What the exercise asks ▸
Extract the full set of records, then give each one again exactly.
-----
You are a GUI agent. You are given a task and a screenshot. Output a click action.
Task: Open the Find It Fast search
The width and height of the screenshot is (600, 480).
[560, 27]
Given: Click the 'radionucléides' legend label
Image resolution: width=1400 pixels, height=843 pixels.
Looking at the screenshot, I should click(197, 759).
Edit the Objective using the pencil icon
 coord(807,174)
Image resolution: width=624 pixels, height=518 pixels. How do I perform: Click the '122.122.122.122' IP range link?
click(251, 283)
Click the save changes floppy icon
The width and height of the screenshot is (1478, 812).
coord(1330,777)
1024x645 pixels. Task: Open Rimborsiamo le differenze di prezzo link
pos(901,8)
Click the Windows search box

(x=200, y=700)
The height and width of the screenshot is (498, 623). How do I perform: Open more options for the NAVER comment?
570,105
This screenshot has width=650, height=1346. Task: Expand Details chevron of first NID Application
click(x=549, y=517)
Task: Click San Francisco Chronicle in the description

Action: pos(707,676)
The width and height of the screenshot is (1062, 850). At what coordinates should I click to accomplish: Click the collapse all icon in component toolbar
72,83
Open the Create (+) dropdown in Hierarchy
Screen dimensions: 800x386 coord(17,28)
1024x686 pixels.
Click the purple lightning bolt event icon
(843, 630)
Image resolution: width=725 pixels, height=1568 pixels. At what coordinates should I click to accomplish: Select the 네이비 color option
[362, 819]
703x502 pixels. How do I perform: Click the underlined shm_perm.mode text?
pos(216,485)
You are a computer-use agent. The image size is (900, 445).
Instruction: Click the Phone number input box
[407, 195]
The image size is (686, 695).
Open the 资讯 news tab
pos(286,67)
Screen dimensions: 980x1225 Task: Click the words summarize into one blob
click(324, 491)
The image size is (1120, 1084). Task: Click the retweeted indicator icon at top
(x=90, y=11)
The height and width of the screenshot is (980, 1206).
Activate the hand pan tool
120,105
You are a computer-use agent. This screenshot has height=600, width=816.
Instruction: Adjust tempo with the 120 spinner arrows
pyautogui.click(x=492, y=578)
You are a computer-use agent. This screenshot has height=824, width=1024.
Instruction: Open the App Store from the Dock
-----
Exercise result ▸
You are a GUI agent. You are given a task and a screenshot. Output a click action.
Task: Open the Find It Fast search
The width and height of the screenshot is (600, 480).
[560, 27]
Given: Click the 'radionucléides' legend label
Image resolution: width=1400 pixels, height=843 pixels.
Looking at the screenshot, I should click(197, 759).
Edit the Objective using the pencil icon
 coord(807,174)
Image resolution: width=624 pixels, height=518 pixels. How do I perform: Click the '122.122.122.122' IP range link?
click(251, 283)
Click the save changes floppy icon
The width and height of the screenshot is (1478, 812).
coord(1330,777)
1024x645 pixels. Task: Open Rimborsiamo le differenze di prezzo link
pos(901,8)
Click the Windows search box

(x=200, y=700)
The height and width of the screenshot is (498, 623). How do I perform: Open more options for the NAVER comment?
570,105
This screenshot has width=650, height=1346. Task: Expand Details chevron of first NID Application
click(x=549, y=517)
Task: Click San Francisco Chronicle in the description

Action: pos(707,676)
The width and height of the screenshot is (1062, 850). At what coordinates should I click to accomplish: Click the collapse all icon in component toolbar
72,83
Open the Create (+) dropdown in Hierarchy
Screen dimensions: 800x386 coord(17,28)
1024x686 pixels.
Click the purple lightning bolt event icon
(843, 630)
Image resolution: width=725 pixels, height=1568 pixels. At what coordinates should I click to accomplish: Select the 네이비 color option
[362, 819]
703x502 pixels. How do I perform: Click the underlined shm_perm.mode text?
pos(216,485)
You are a computer-use agent. The image size is (900, 445).
Instruction: Click the Phone number input box
[407, 195]
The image size is (686, 695).
Open the 资讯 news tab
pos(286,67)
Screen dimensions: 980x1225 Task: Click the words summarize into one blob
click(324, 491)
The image size is (1120, 1084). Task: Click the retweeted indicator icon at top
(x=90, y=11)
The height and width of the screenshot is (980, 1206).
Activate the hand pan tool
120,105
You are a computer-use agent. This screenshot has height=600, width=816.
Instruction: Adjust tempo with the 120 spinner arrows
pyautogui.click(x=492, y=578)
You are a computer-use agent. This screenshot has height=824, width=1024.
Instruction: Open the App Store from the Dock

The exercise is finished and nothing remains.